Carl Johnson, Chairman and Interim Chief Executive Officer, stated, “As anticipated, the primary factors impacting our first quarter results continued to be softness in the Direct segment as well as lower sales in our Retail segment due to certain strategic partners carrying higher than normal inventory levels. In the Direct segment, the refreshed Max Trainer product line with connected home digital capabilities continued to experience a slow ramp from its fourth quarter launch into the first quarter. Our analysis has confirmed the root cause as sub-optimal advertising creative resulting in low awareness and insufficient communication of the product's differentiated digital capabilities. We are in the midst of working to develop effective new positioning for Bowflex, the Max Trainer line, and our digital platform, using leading edge consumer insight techniques, in time for the important fourth quarter 2019 season. In the immediate term, we have initiated a broad range of tactical digital, social media and PR programs to support the Bowflex Max Trainer, the digital platform and other select Direct products. We remain confident that this new positioning and advertising will return the Direct business to profitability led by our digital platform and its personalized fitness and performance capabilities. Turning to Retail, while sales were soft in the first quarter due to the expected higher inventory levels of certain strategic partners, we continue to see solid sell-through and expect a healthy fall and holiday season for this segment.”

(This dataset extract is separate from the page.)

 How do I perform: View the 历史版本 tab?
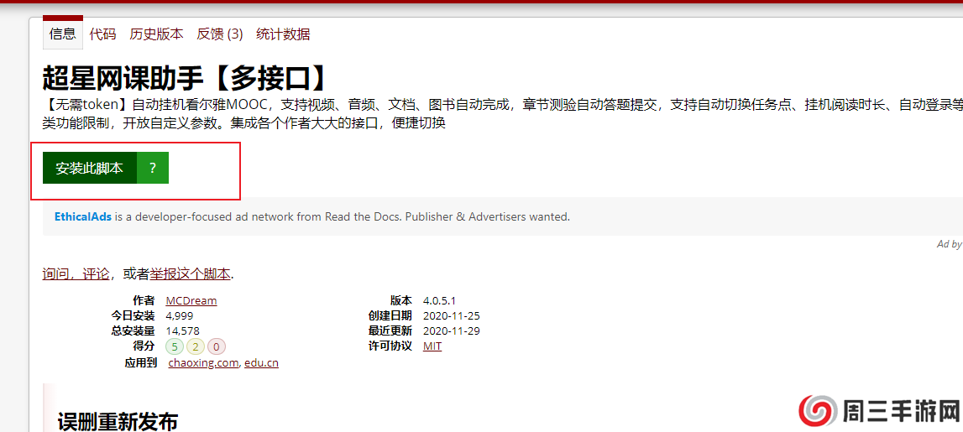156,34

Mr. Johnson continued, “Additionally, to fuel sales for the balance of the year, we have a range of new product introductions planned across all of our sales channels. These introductions include, among others, the Max Trainer M10 with a built-in digital screen and capabilities, Octane Commercial Max Trainer, and the Octane XR6000S recumbent elliptical. Our focus remains on being a differentiated player in the industry by continuing to bring new innovations to market while also growing our top and bottom lines. Improved earnings and margins will come through the implementation of the initiatives discussed last quarter: broad cost containment, workforce reduction, value engineering initiatives and simplification of processes. Supporting all these measures is our solid balance sheet. We refinanced our debt and paid down $11.5 million to end the quarter with $20.5 million of debt and $23.6 million of cash. In summary, we have a robust plan in place to work through our temporary setbacks and to position Nautilus for growth and success in the coming years. We will continue to provide regular updates throughout the year on the status of these actions and the expected improving health of the business.”

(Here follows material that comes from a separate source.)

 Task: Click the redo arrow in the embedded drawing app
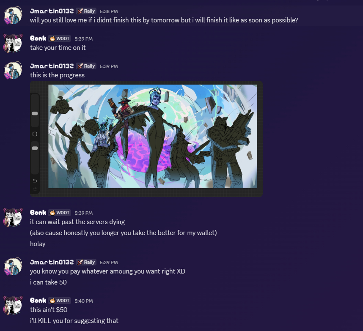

For further information, see “Results of Operations Information” attached hereto.
Segment Results
Net sales for the Direct segment were $46.7 million in the first quarter of 2019, a decrease of 34.4% over the comparable period last year due to a decline in Max Trainer® product sales. Operating loss for the Direct segment was $4.5 million for the first quarter of 2019, compared to operating income of $11.3 million in the first quarter of last year. Operating income was negatively impacted by the decline in sales and gross margins. Gross margin for the Direct segment declined by 650 basis points to 56.5%, which resulted from unfavorable overhead absorption related to the decreased net sales and unfavorable product mix.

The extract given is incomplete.